WORK TO BE COMPLETED »
Output these records as a numbered list, leaving out any blank lines.

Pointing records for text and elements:
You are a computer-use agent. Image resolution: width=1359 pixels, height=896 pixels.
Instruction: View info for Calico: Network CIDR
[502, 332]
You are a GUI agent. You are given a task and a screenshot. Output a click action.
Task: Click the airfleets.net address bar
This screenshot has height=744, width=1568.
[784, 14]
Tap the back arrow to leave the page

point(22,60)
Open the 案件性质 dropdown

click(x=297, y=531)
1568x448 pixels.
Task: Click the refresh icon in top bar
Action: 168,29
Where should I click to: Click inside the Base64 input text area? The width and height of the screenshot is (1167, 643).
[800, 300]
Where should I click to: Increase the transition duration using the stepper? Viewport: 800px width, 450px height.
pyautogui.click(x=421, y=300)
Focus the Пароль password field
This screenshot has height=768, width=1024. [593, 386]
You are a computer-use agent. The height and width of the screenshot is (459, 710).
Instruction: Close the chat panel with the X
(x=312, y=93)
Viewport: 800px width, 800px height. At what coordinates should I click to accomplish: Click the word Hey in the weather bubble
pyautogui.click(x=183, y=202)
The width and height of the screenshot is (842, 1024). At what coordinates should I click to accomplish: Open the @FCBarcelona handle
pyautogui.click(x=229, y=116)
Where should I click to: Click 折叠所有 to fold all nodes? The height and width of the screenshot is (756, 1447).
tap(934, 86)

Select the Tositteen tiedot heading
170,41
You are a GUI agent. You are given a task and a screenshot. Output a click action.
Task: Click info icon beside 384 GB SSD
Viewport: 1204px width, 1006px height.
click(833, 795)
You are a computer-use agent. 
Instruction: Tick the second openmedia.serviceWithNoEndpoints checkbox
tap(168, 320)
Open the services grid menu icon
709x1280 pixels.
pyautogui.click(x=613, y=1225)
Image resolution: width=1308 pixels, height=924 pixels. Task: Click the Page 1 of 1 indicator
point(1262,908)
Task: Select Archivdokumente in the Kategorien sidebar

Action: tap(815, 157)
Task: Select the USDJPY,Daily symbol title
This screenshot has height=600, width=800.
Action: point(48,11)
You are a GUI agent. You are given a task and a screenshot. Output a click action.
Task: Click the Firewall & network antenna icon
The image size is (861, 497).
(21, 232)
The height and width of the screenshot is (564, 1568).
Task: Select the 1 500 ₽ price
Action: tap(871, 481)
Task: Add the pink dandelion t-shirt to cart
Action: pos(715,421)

WRITTEN SOLUTION »
1. You are a computer-use agent. Image resolution: width=1359 pixels, height=896 pixels.
2. Instruction: View info for Calico: Network CIDR
3. [502, 332]
4. You are a GUI agent. You are given a task and a screenshot. Output a click action.
5. Task: Click the airfleets.net address bar
6. This screenshot has height=744, width=1568.
7. [784, 14]
8. Tap the back arrow to leave the page
9. point(22,60)
10. Open the 案件性质 dropdown
11. click(x=297, y=531)
12. 1568x448 pixels.
13. Task: Click the refresh icon in top bar
14. Action: 168,29
15. Where should I click to: Click inside the Base64 input text area? The width and height of the screenshot is (1167, 643).
16. [800, 300]
17. Where should I click to: Increase the transition duration using the stepper? Viewport: 800px width, 450px height.
18. pyautogui.click(x=421, y=300)
19. Focus the Пароль password field
20. This screenshot has height=768, width=1024. [593, 386]
21. You are a computer-use agent. The height and width of the screenshot is (459, 710).
22. Instruction: Close the chat panel with the X
23. (x=312, y=93)
24. Viewport: 800px width, 800px height. At what coordinates should I click to accomplish: Click the word Hey in the weather bubble
25. pyautogui.click(x=183, y=202)
26. The width and height of the screenshot is (842, 1024). At what coordinates should I click to accomplish: Open the @FCBarcelona handle
27. pyautogui.click(x=229, y=116)
28. Where should I click to: Click 折叠所有 to fold all nodes? The height and width of the screenshot is (756, 1447).
29. tap(934, 86)
30. Select the Tositteen tiedot heading
31. 170,41
32. You are a GUI agent. You are given a task and a screenshot. Output a click action.
33. Task: Click info icon beside 384 GB SSD
34. Viewport: 1204px width, 1006px height.
35. click(833, 795)
36. You are a computer-use agent. 
37. Instruction: Tick the second openmedia.serviceWithNoEndpoints checkbox
38. tap(168, 320)
39. Open the services grid menu icon
40. 709x1280 pixels.
41. pyautogui.click(x=613, y=1225)
42. Image resolution: width=1308 pixels, height=924 pixels. Task: Click the Page 1 of 1 indicator
43. point(1262,908)
44. Task: Select Archivdokumente in the Kategorien sidebar
45. Action: tap(815, 157)
46. Task: Select the USDJPY,Daily symbol title
47. This screenshot has height=600, width=800.
48. Action: point(48,11)
49. You are a GUI agent. You are given a task and a screenshot. Output a click action.
50. Task: Click the Firewall & network antenna icon
51. The image size is (861, 497).
52. (21, 232)
53. The height and width of the screenshot is (564, 1568).
54. Task: Select the 1 500 ₽ price
55. Action: tap(871, 481)
56. Task: Add the pink dandelion t-shirt to cart
57. Action: pos(715,421)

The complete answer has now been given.